PARTS OF THE EXERCISE
[A] In the text on health inequality in a multi-ethnic population, how many years younger is type 2 diabetes onset in some groups?
[B] Write the next part of the text on health inequality and severe mental illness, continuing from its last line.

TEXT PROVIDED
Addressing health inequality in a multi-ethnic population

Vinod Patel

Professor of Diabetes and Clinical Skills, Warwick Medical School, and Honorary Consultant Physician, George Eliot Hospital, Nuneaton

Cultural competence: “Ability of systems to provide care to patients with diverse values, beliefs and behaviours, including tailoring delivery to meet patients’ social, cultural and linguistic needs” (Betancourt et al, 2002).

Health inequality: “A systematic inequality in health (or in its social determinants) between more and less advantaged social groups; in other words, a health inequality that is unjust or unfair” (Braveman and Gruskin, 2003).

The significant ethnic and religious diversity in the UK is good, but some groups have higher T2DM burden and onset 10–12 years younger, resulting in more complications. Higher risk of serious consequences from COVID-19.

Deprivation and unhealthy behaviour interact  – harms and mortality higher for those with unhealthy behaviours in deprived groups, but equally, if healthy behaviours can be sustained, mortality is reduced even in the most deprived groups
(Foster et al, 2018).

Addressing health inequality requires us to identify and seek to minimise the impact of:

  • Ethnicity or “Heritage” – Differences in T2DM and CVD risk. Differences in care delivery (e.g. Ramadan).
  • Deprivation – when adjusted for, reduces effect of ethnicity almost completely.
  • Lifestyle factors – address smoking, obesity, diet and physical activity aggressively (see Lifestyle factsheet for advice).
  • Socioeconomic determinants of health – explore environment, climate, pollution, stress and access to nature.

National diabetes audits remain fit for purpose and should be pursued.

Further reading

Severe mental illness and learning disability

Peter Bagshaw

GP and Mental Health Autism and Learning Disabilities Clinical Lead, Somerset CCG

Clarify definitions and check coding is used accurately:

  • Learning disability – reduced intellectual ability, difficulty with everyday activities affecting someone for their whole life.

DATA PROVIDED
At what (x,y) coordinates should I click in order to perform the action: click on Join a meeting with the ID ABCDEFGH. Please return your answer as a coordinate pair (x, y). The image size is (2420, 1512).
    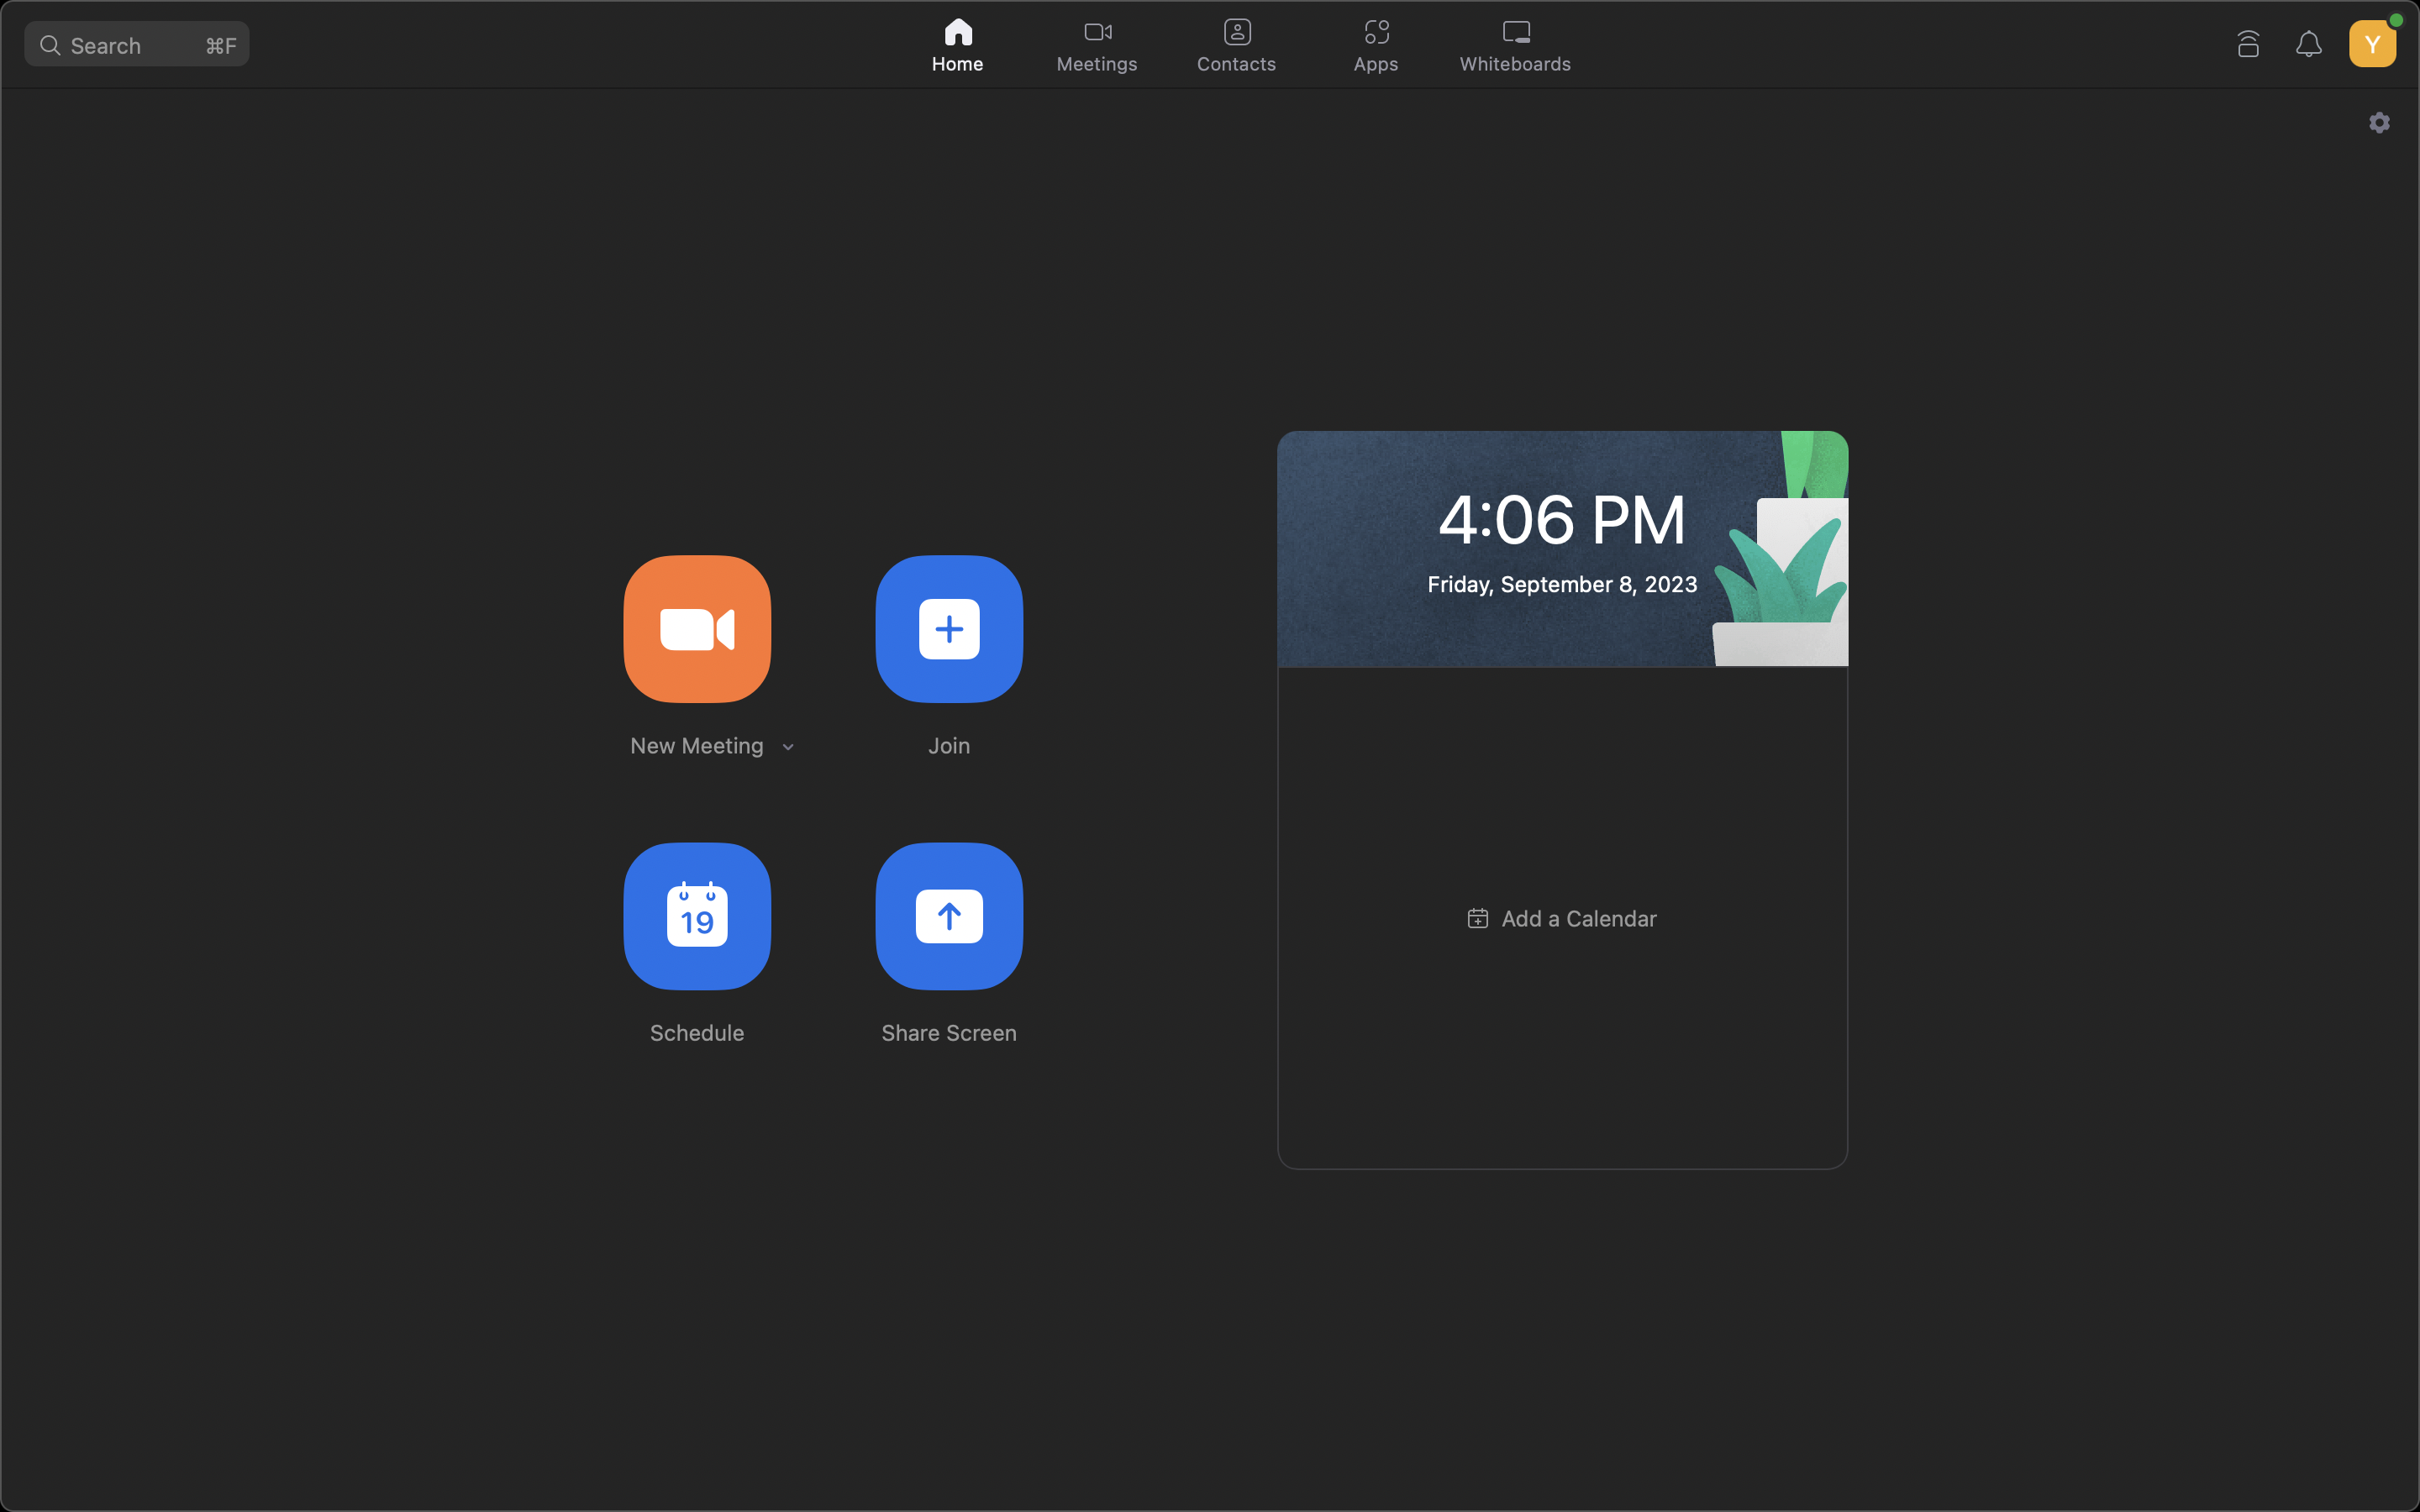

OUTPUTS BY TASK
[A] 10–12 years younger.

[B]
  • Learning difficulty – specific difficulty learning in one area (e.g. dyslexia, dyspraxia, ADHD). Not a global intellectual impairment.
  • Severe mental illness (SMI) – psychological problems which can be so debilitating that they severely impair ability to engage in functional and occupational activities (e.g. bipolar disorder, schizophrenia).


SMI and learning disability similarities and differences:

T2DM more common in both, and management more challenging:

  • T2DM risk 2–5 times higher in schizophrenia; almost three times higher in bipolar disorder.
  • 10% with learning disability have T2DM and 40% are obese.
  • Lithium, antiepileptic medication and antipsychotic drugs all contribute to weight gain and obesity.

Two-way interaction – people with diabetes have double the risk of depression and three times higher anxiety. There may be significant genetic overlap, increasing co-existence of depression and T2DM.

Premature mortality in both conditions (up to 20 years earlier) – mainly due to CVD, T2DM, and hypertension. Often preventable.

Change in attitude is the critical factor for dealing effectively with both.